Seitenauszug:
Er ist als Gewonnener Himmel,
als Verlorener Hölle,
als Prüfender Gericht,
als Reinigender Fegfeuer»
(Hans Urs von Balthasar)

Im zweiten Hauptteil seiner Ausführungen zeigte Professor Tück, dass die in Volksfrömmigkeit und christlicher Kunst oft besonders fantasiereich ausgestalteten Bilder von Hölle - Fegefeuer (Purgatorium) und Himmel keine lokalisierbaren Orte beschreiben, sondern letztlich „Christus umschreiben, der das wahre Licht und das wahre Leben, der Lebenbaum ist“, wie der Theologe Joseph Ratzinger schon in seinem Eschatologiebuch schrieb.

Hölle als absolute Kommunikationsverweigerung

Die christliche Lehre von der Hölle, über die schon die Kirchenväter vortrefflich streiten konnten, hat letztlich nicht die Funktion, über Jenseitiges zu informieren und in naiver Weise unsere Raum-Zeit-Vorstellung ins Jenseits zu projizieren. Wir dürfen uns nicht die „Hölle im Sinne eines postmortalen KZs“ ausmalen. Diese Lehre kann als deutlicher Hinweis auf die reale Möglichkeit einer Selbstverfehlung des Menschen verstanden werden. Der Jesuit Medard Kehl spricht von der „absoluten Kommunikationsverweigerung gegenüber der Liebe Gottes“. Zu beachen ist, dass es der Mensch selbst ist, der in einem freien Akt der Abwendung bzw. Selbstverschließung den ewigen Gottesverlust wählt.

Gespeicherte Datensätze:
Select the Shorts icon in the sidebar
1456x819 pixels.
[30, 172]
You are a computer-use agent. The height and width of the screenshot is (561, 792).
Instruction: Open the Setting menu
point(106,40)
---
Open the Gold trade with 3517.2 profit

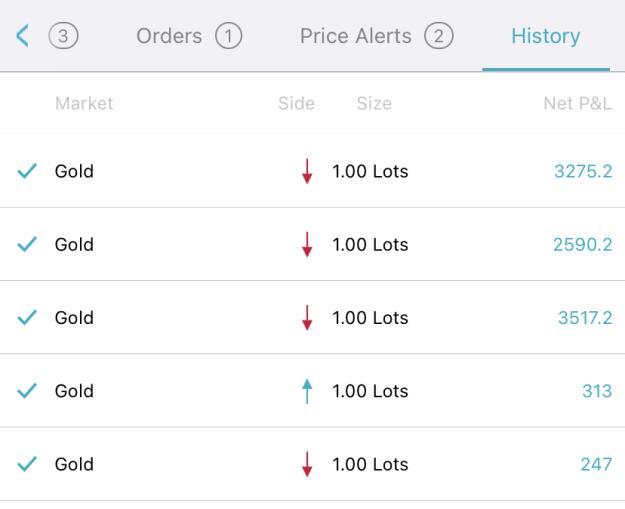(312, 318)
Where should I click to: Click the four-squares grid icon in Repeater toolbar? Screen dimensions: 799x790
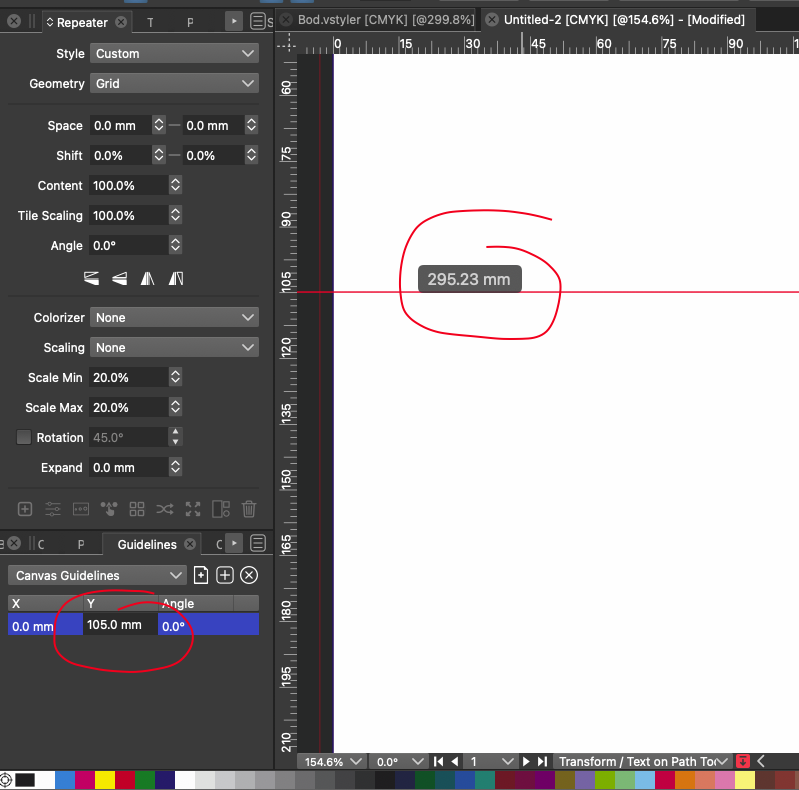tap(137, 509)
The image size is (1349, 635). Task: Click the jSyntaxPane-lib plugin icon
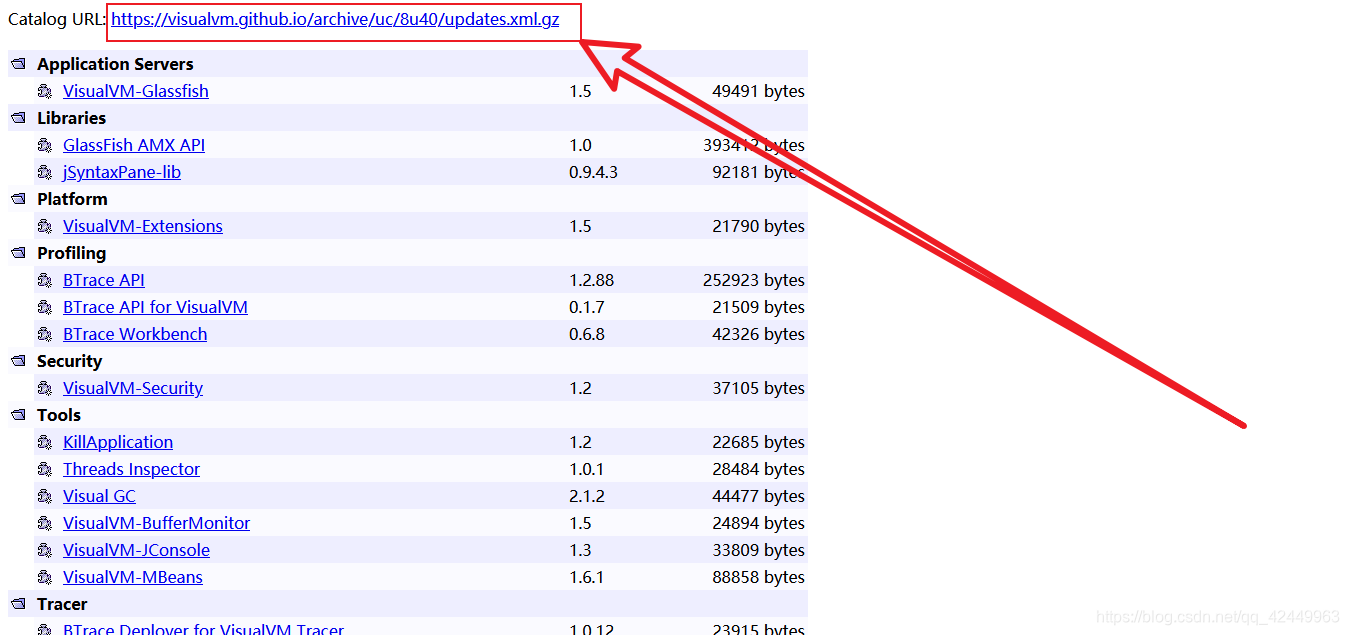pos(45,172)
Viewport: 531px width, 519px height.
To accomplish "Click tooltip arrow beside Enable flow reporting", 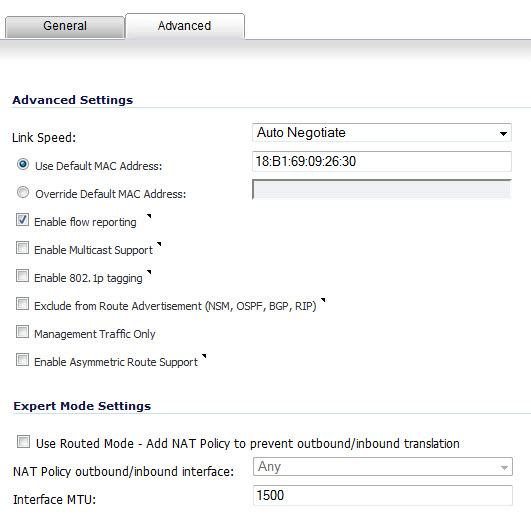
...
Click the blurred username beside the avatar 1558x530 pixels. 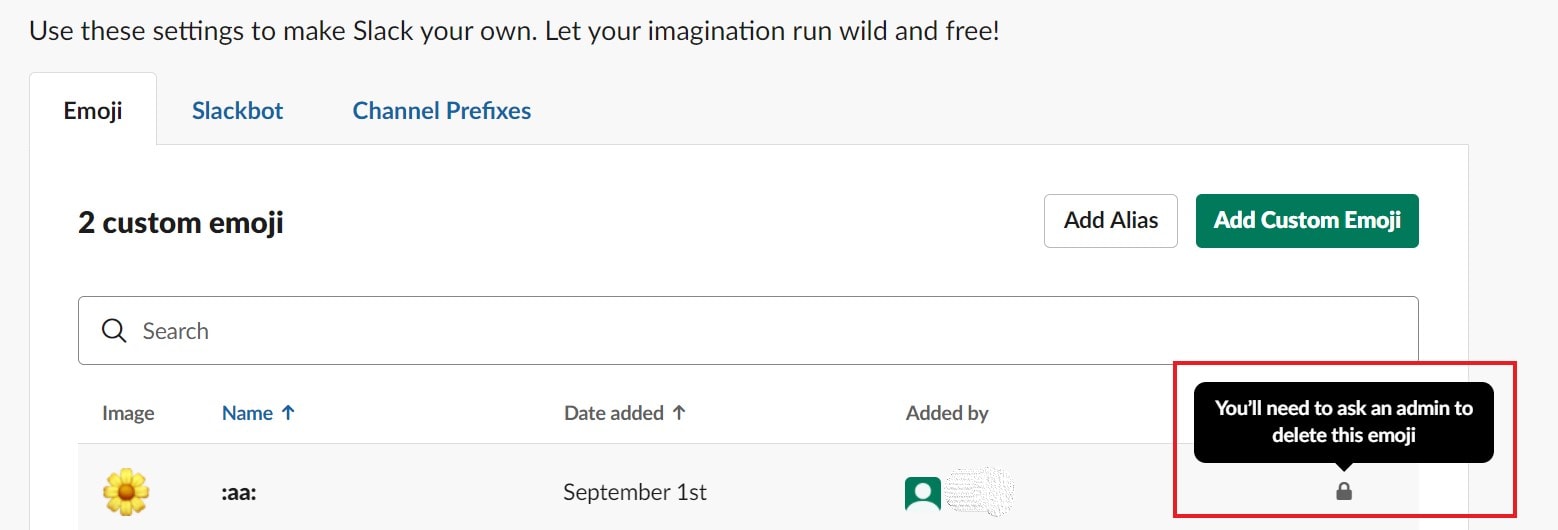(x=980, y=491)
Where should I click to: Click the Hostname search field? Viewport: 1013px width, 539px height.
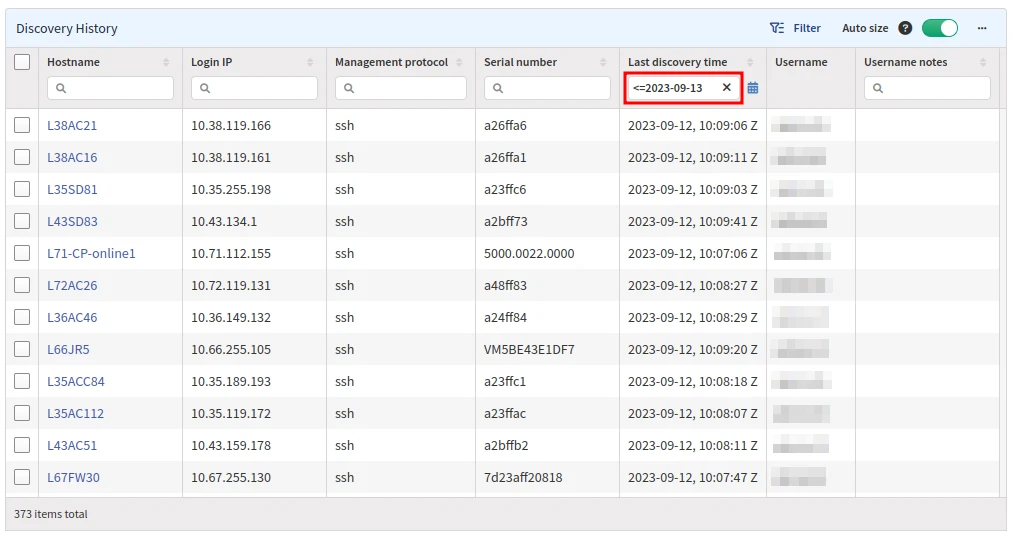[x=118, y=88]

Schriftliche Aufgabe: Wie lautet die Stelle im Seitenauszug, die bei den Worten „Er ist als Gewonnener“ einsetzt und nach „seinem Eschatologiebuch schrieb.“ aufhört, wenn darin „Gericht“ durch „Urteil“ ersetzt wird?

Lösung der Aufgabe:
Er ist als Gewonnener Himmel,
als Verlorener Hölle,
als Prüfender Urteil,
als Reinigender Fegfeuer»
(Hans Urs von Balthasar)

Im zweiten Hauptteil seiner Ausführungen zeigte Professor Tück, dass die in Volksfrömmigkeit und christlicher Kunst oft besonders fantasiereich ausgestalteten Bilder von Hölle - Fegefeuer (Purgatorium) und Himmel keine lokalisierbaren Orte beschreiben, sondern letztlich „Christus umschreiben, der das wahre Licht und das wahre Leben, der Lebenbaum ist“, wie der Theologe Joseph Ratzinger schon in seinem Eschatologiebuch schrieb.